From the results of the review, 5 types of interventions were found to speed up the response time of emergency nurses, BLS simulation training [28], triage training, virtual training, disaster preparation and training for emergency room chiefs.
Conclusion
There are various strategies that management can use to improve emergency nurse response times. Based on the results of the literature review, effective methods include: The simulation-based education (Airway, Breathing, Circulation, Disability, Exposure assessmen), Education program on ESI triage, Training in triage by the STS (Swiss Triage System) with simulation scenarios, Lecturing to flipped classrooms in virtual learning on the knowledge and professional capabilities of triage nurses in the emergency departments, Virtual reality simulation training (VRS) and Technical skill training, Simulation-based training program in basic life support (BLS) on the knowledge, Educational Program on Knowledge, Skills, and Personal Preparedness for Disasters, Short computer-based simulation exercise "Dig Emergo simulation system", triage training, evidence-based practice education, hands-on basic life support training, basic life support training workshop, flipped learning and virtual simulation, competency-based triage education application and basic trauma cardiac life support training.

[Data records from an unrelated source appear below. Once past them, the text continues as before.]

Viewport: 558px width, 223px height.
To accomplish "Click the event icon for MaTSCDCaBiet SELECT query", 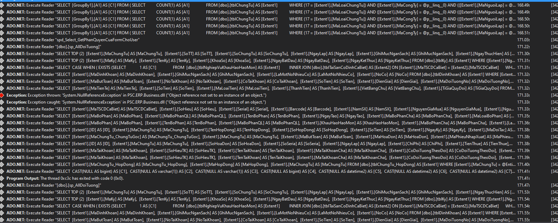I will coord(2,109).
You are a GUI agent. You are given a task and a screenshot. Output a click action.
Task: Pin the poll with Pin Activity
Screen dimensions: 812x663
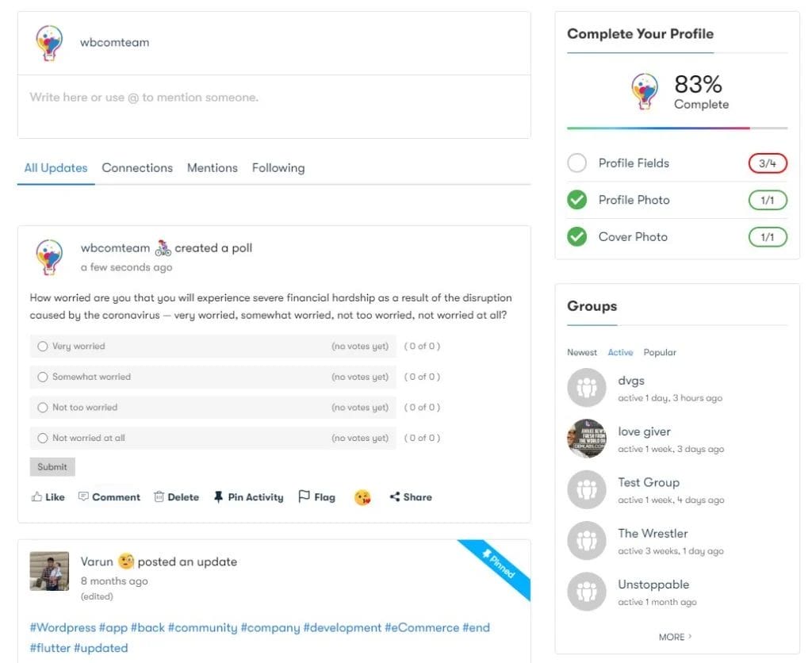coord(248,497)
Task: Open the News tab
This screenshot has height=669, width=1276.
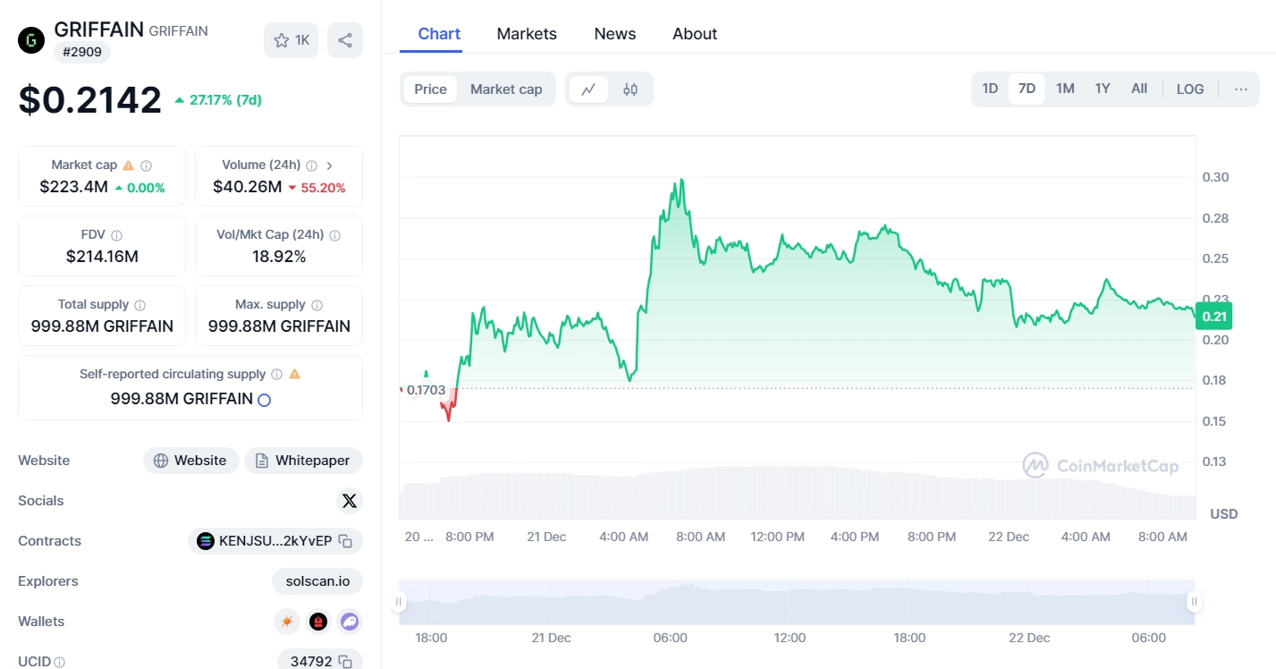Action: (614, 33)
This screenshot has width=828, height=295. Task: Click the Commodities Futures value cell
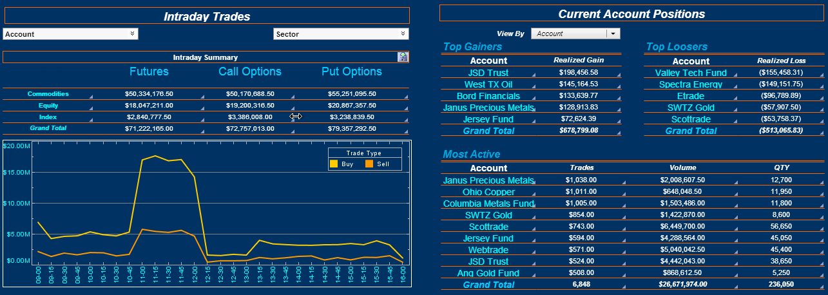[x=149, y=94]
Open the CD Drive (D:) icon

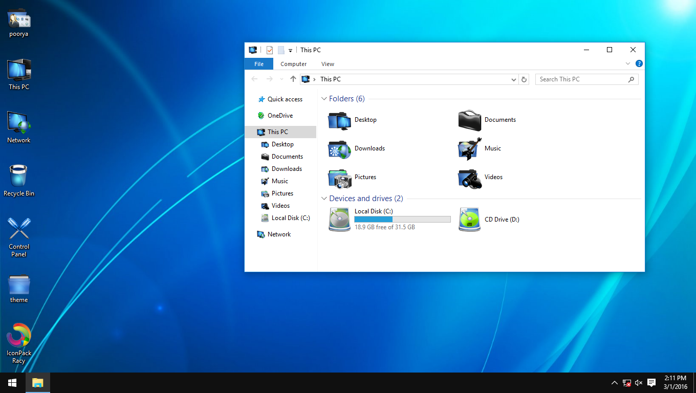click(469, 219)
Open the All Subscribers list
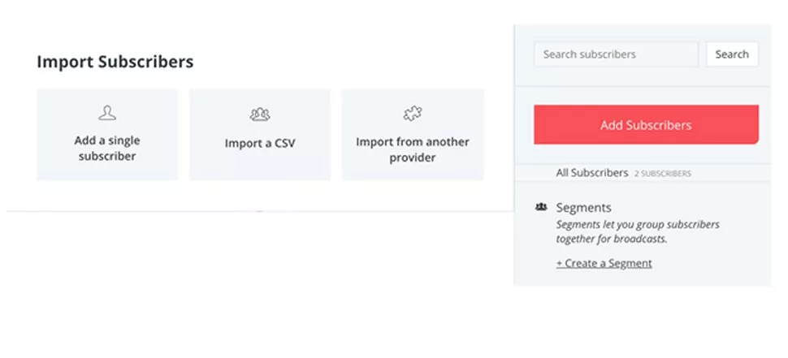 [591, 173]
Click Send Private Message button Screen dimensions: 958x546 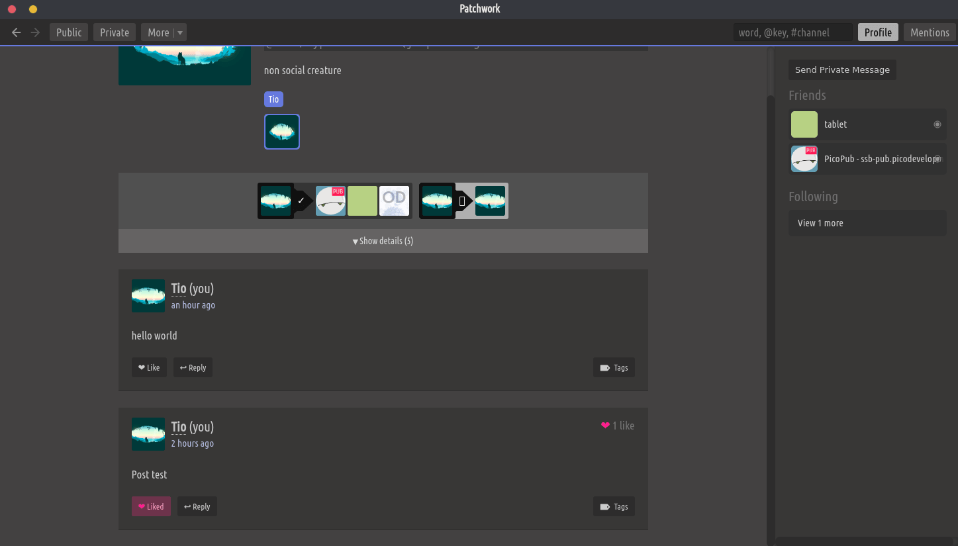[x=842, y=70]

Interventions implemented to increase the response time of emergency nurses can improve the quality of nursing services. The intervention that most significantly increases the response time of emergency nurses are triage training and BLS simulation training because they prioritize patients based on severity and provide direct training in handling emergencies. With enhanced skills and increased confidence, nurses can respond more quickly and efficiently. Training in a team context also improves coordination among nurses, making the overall system more responsive to the urgent needs of patients in the emergency department.